Just thought I should leap to poor old V.V.N.'s defence in Amulya's
comments on "I'm Explaining a Few Things".  I think the comment Amulya's
referring to with "the sole purpose of art is aesthetic bliss" is from the
afterword to Lolita, where Nabokov says "For me a work of fiction exists
only insofar as it affords me what I shall bluntly call aesthetic bliss,
that is a sense of being somehow, somewhere, connected with other states of
being where art (curiosity, tenderness, kindness, ecstasy) is the norm."
(If this isn't what Amulya was referring to then I apologise!).

When you look at the full quotation, I think Nabokov's rather closer to
Neruda in wanting to "make new worlds" than might at first be evident.
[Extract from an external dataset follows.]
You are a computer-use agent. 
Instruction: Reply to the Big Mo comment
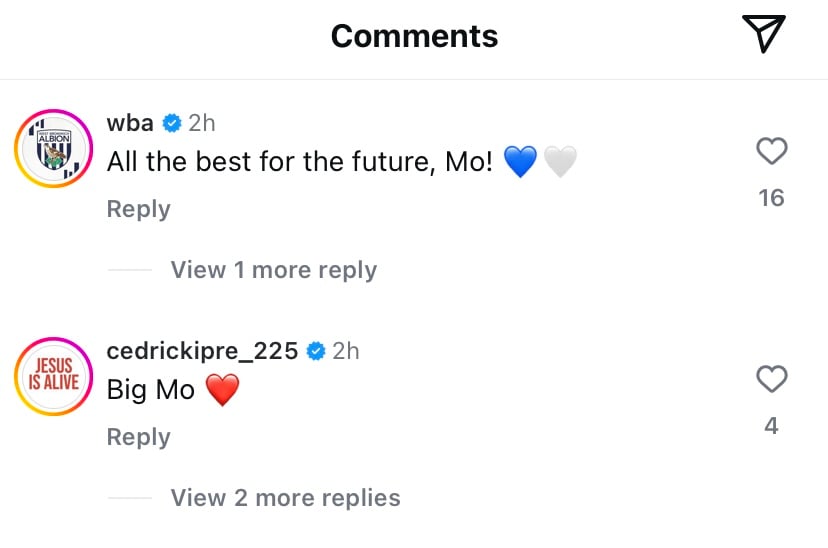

In
fact, he also said of his work that "What I would welcome at the close of a
book of mine is a sensation of its world receding in the distance and
stopping somewhere there suspended afar like a picture in a picture."
Granted, the kind of world he's looking to create is different (reflective,
self-conscious, deliberately enigmatic) from Neruda's, but I think the
intent is the same.  In fact, given that the basic definition of art he
worked from was "beauty plus pity", he's actually (happily!) very close to
"I'm Explaining a Few Things", which - as Amulya says - combines "violent
visual images" with "bludgeoning moments of tenderness": beauty with pity,
or (not to coin a phrase) Art with heart...

Thanks,
Nick.

From: ReggieG814@

I know not when this poem was written, but it is a timely comparison to the  
situation going on in Iraq: "Come and see the blood in the  streets!"